The technique has undergone proof of concept trials, with only two out of 147 patients who underwent rectal cancer surgery using IFA subsequently suffering an anastomotic leak. This is a significant reduction from the 10-15 percent of patients who suffer a leak following standard surgery.

The use of IFA is now to be rigorously evaluated in a multi-centre trial involving 320 patients undergoing surgery for rectal cancer, recruited at 15 centres in the UK and 15 centres in other countries across Europe. The trial is being led by HTC Clinical Director, Professor David Jayne and coordinated by the University of Leeds Clinical Trials and Research Unit. The HTC will play a pivotal role by providing public and patient involvement and trial promotion. The trial is being funded jointly by the Medical Research Council and the National Institute for Health Research, under their Efficacy and Mechanism Evaluation (EME) Programme.
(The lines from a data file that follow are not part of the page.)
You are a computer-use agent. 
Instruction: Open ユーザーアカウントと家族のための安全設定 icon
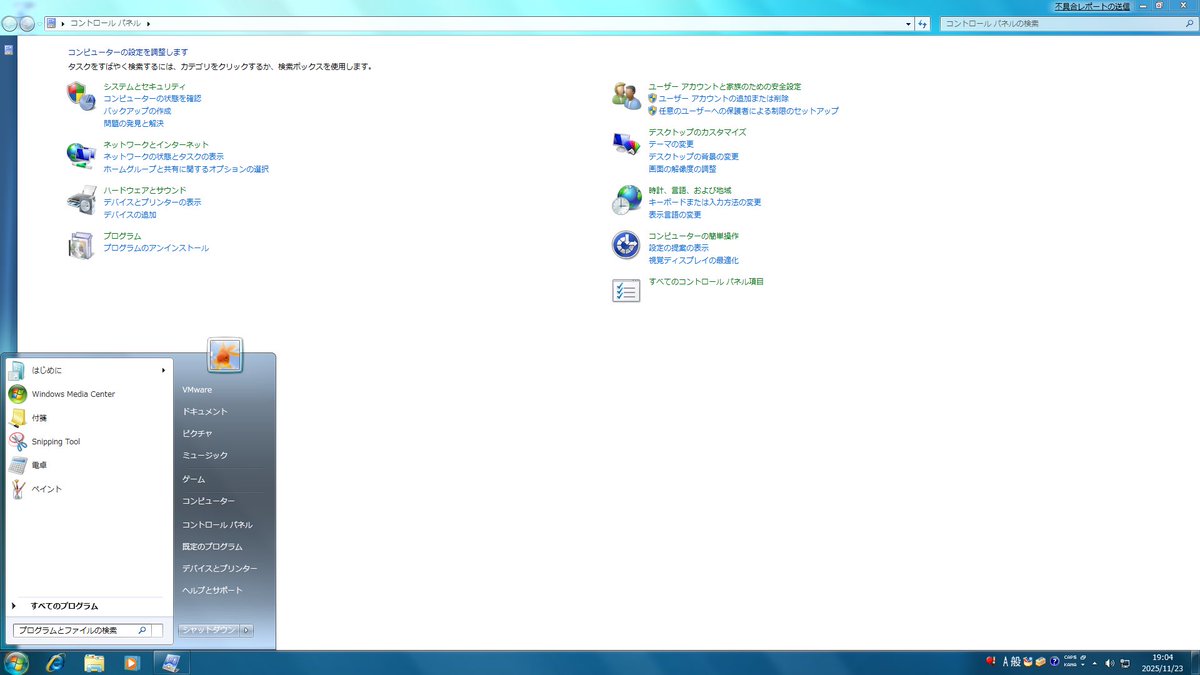click(626, 93)
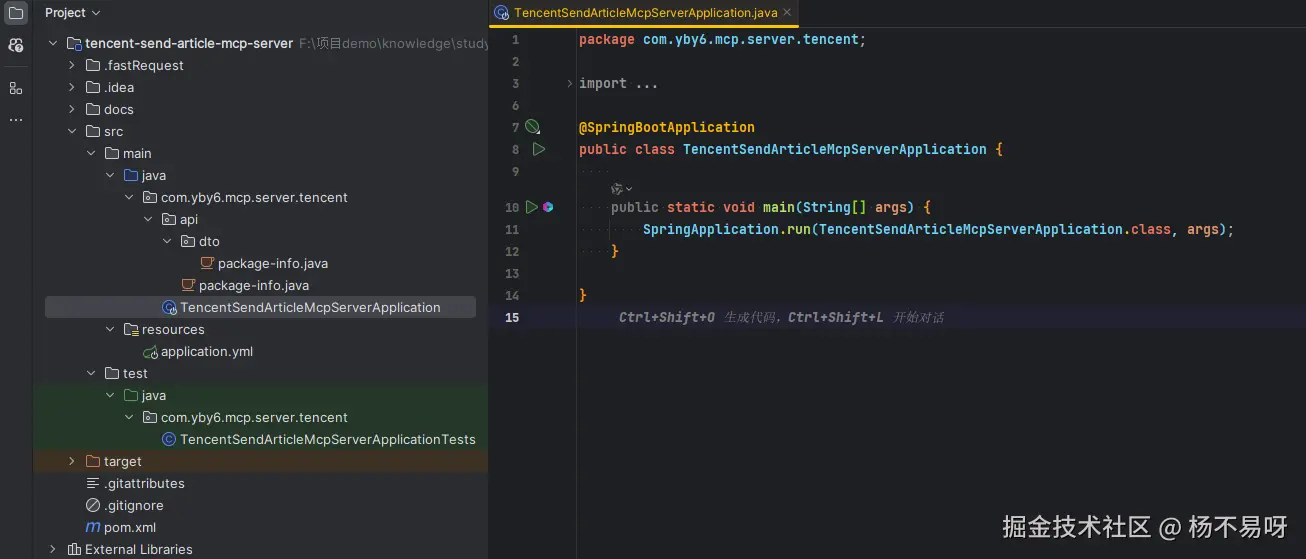Collapse the src folder
This screenshot has height=559, width=1306.
pyautogui.click(x=72, y=131)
Patients will be randomly assigned to receive surgery either with or without IFA. As well as monitoring the number of subsequent anastomotic leaks, the trial will look at any other complications that occur, including postoperative bowel function, quality of life and the amount of health resources used. A sub-study of 75 patients will undergo additional CT angiography and CT scans to assess rectal blood supply, to enable assessment of how variations in vascular anatomy and rectal blood supply affect the use of IFA and surgical decision-making.